→ **GIVEN TEXT**:
Brian had conduction aphasia, and Dee missed him as her ‘best friend’. Knowing that 1-2 sessions per week wasn’t working, she found The Aphasia Center. Through a 6 week intensive course, Brian learned to text, write sentences, increase his vocabulary, improve his understanding, read, and use his computer. He could now understand her and use strategies to help them have conversations!
How did you find out about the Aphasia Center?
I wasn’t happy with the speech therapy we were getting at home. My insurance case manager had looked and looked and could not find anymore. Everybody only wanted to offer one or two days a week. There’s just not enough support in speech therapy for aphasia patients. You know, if they’ve got physical disabilities and things like that there’s an enormous amount. So I just got on the internet and started looking and then I found the aphasia center and what they offered. Five days a week, intense therapy and I read the website and I watched some of the videos of some of the other patients and I just knew that this was where we needed to come. My husband was, he was energetic, he was wanting to get better.
We wanted him to speak more appropriately. He was gaining words but they weren’t always appropriate to the conversation. He couldn’t text any of his buddies anymore. He did a lot of texting with all of his buddies, he used to do that. He couldn’t read, he could look at a sentence and pick out one or two key words and try to figure out what the sentence was. He couldn’t have a conversation. I miss my husband. He’s my best friend, and we couldn’t have a conversation anymore. We couldn’t talk about anything; the kids, even just what happened at work. We wanted to get some of that back.
So now having gone through the program, are there moments that you remember that you go “We couldn’t do that before!” or “He couldn’t do that before!”?

→ **INPUT DATA**:

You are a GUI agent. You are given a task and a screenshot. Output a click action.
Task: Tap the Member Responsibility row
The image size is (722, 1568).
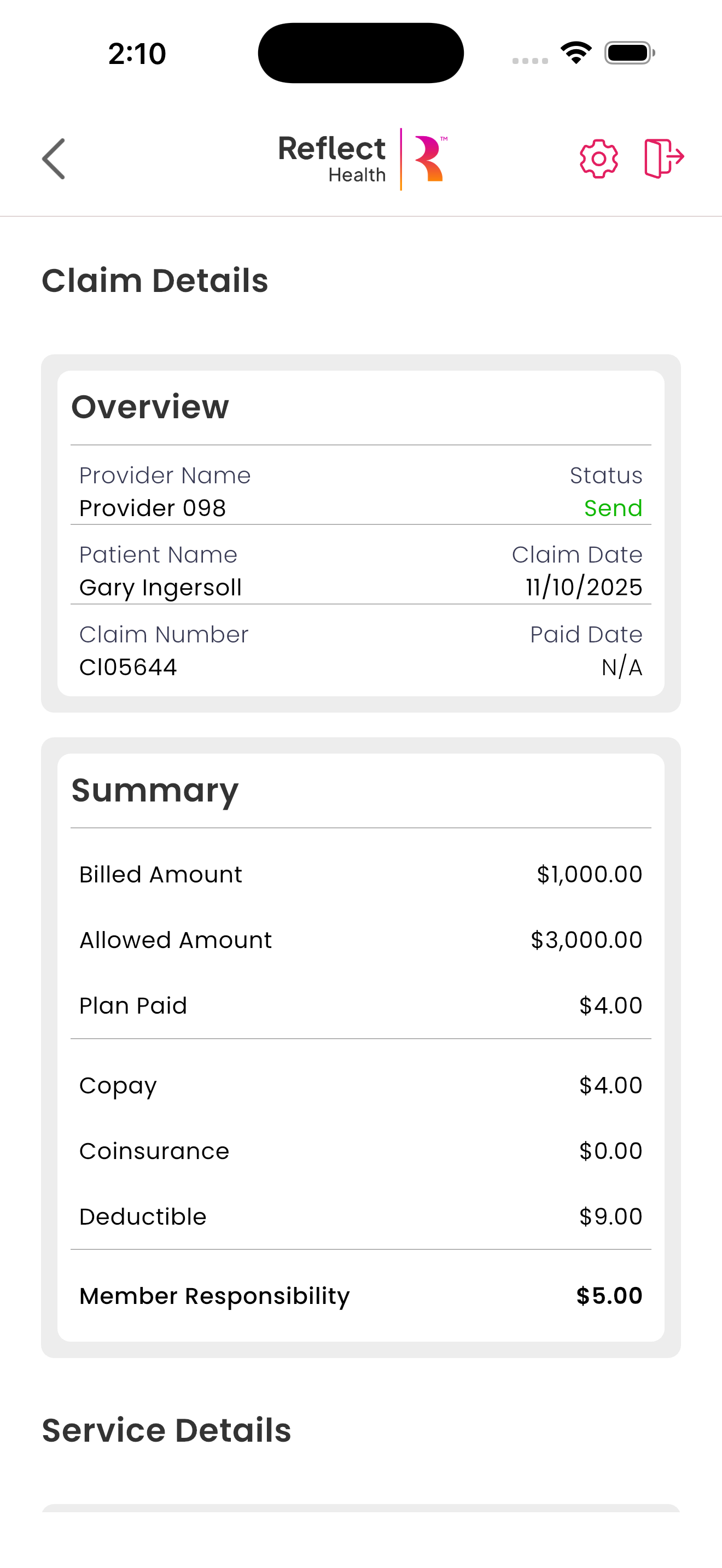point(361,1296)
...
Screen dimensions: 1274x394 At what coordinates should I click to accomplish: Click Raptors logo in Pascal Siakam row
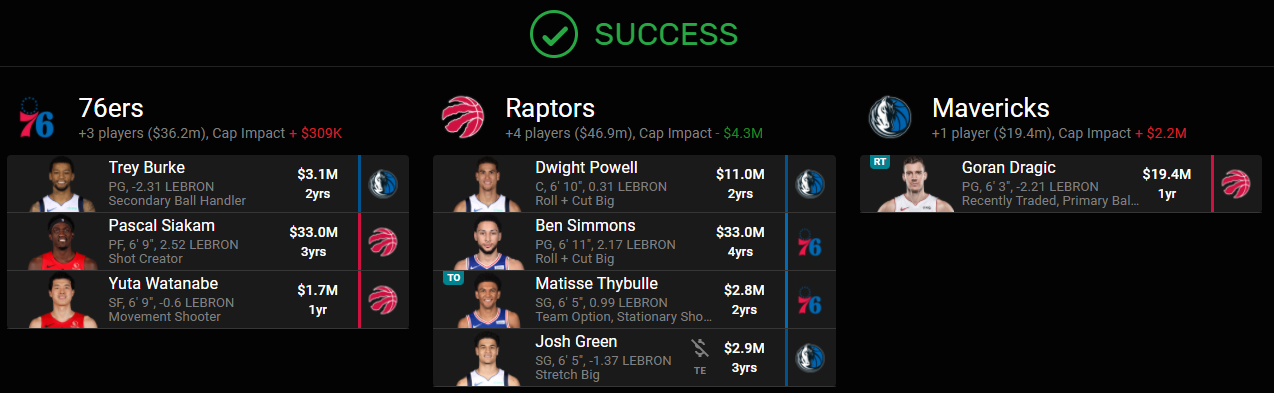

→ **TASK LIST**:
(1) Please write out the part of the aphasia interview that opens with the words containing "How did you" and closes with "to get better.".
(2) For each statement, answer yes or no on whether the aphasia interview supports it, and quote the deciding words. (a) The insurance case manager found more speech therapy options. (b) The Aphasia Center offered therapy five days a week. (c) Before the program, the husband could pick out one or two key words when looking at a sentence.

→ **WRITTEN ANSWERS**:
(1)
How did you find out about the Aphasia Center?
I wasn’t happy with the speech therapy we were getting at home. My insurance case manager had looked and looked and could not find anymore. Everybody only wanted to offer one or two days a week. There’s just not enough support in speech therapy for aphasia patients. You know, if they’ve got physical disabilities and things like that there’s an enormous amount. So I just got on the internet and started looking and then I found the aphasia center and what they offered. Five days a week, intense therapy and I read the website and I watched some of the videos of some of the other patients and I just knew that this was where we needed to come. My husband was, he was energetic, he was wanting to get better.

(2)
(a) No: "My insurance case manager had looked and looked and could not find anymore."
(b) Yes: "Five days a week, intense therapy"
(c) Yes: "he could look at a sentence and pick out one or two key words"